__The exercise__:
Turn the lines from the line with "Click the Each" to the line with "This screenshot has" into a Markdown table with the columns No. and Text, giving each line's number and wording and skipping blank lines. Leave the pictures out.

__Materials provided__:
____________
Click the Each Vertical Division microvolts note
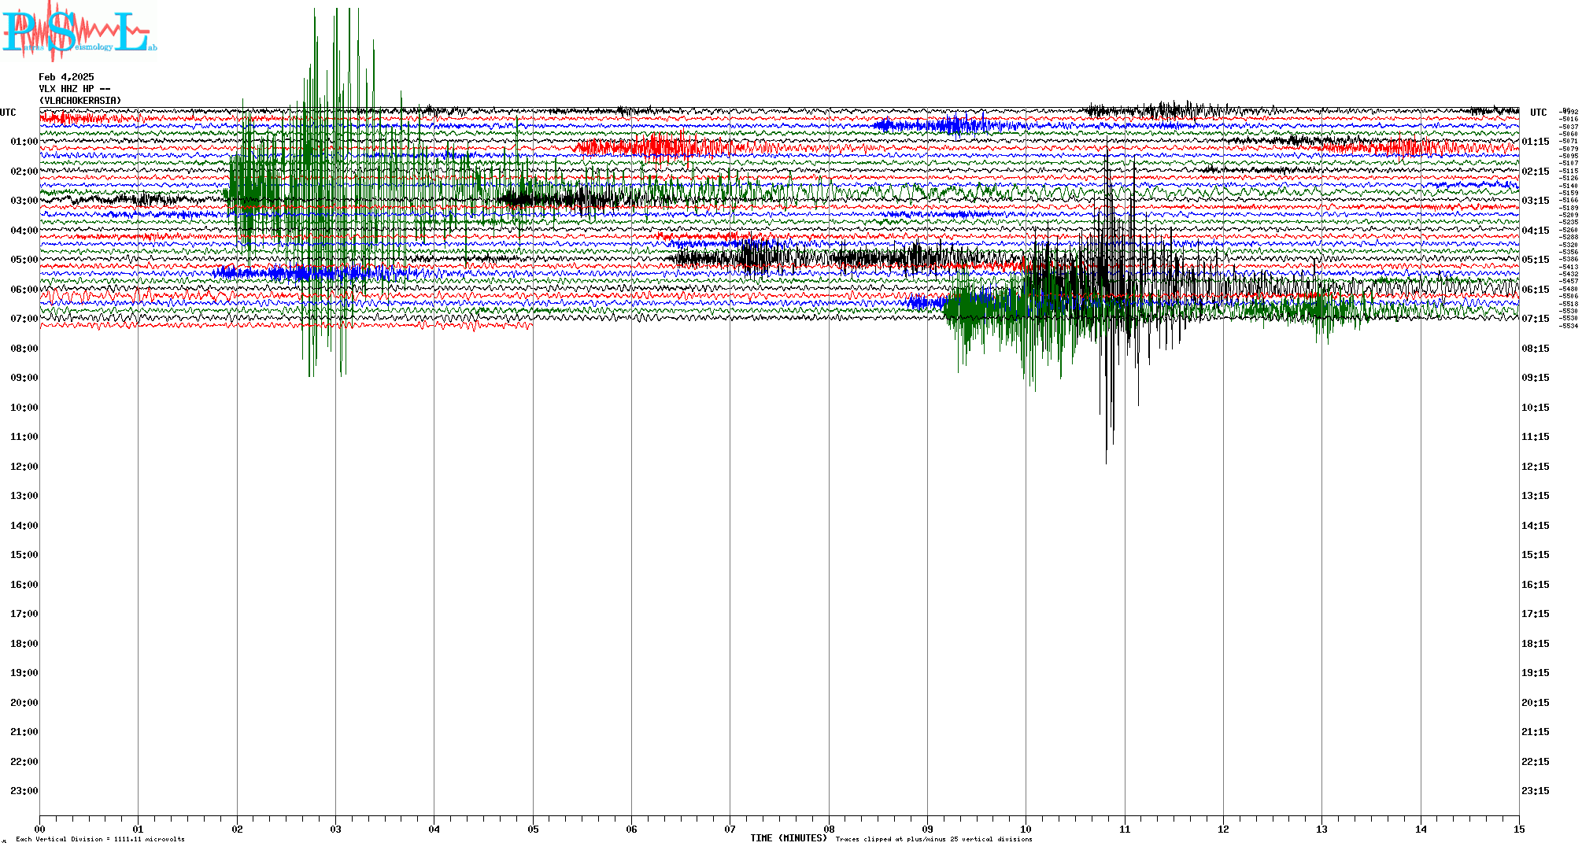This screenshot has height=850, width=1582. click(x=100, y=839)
____________
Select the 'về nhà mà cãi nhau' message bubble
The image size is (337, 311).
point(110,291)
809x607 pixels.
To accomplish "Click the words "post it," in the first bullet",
____________
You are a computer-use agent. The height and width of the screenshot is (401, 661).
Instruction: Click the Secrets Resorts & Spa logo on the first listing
____________
__Written reply__:
| No. | Text |
|---|---|
| 1 | Click the Each Vertical Division microvolts note |
| 2 | This screenshot has height=850, width=1582. click(x=100, y=839) |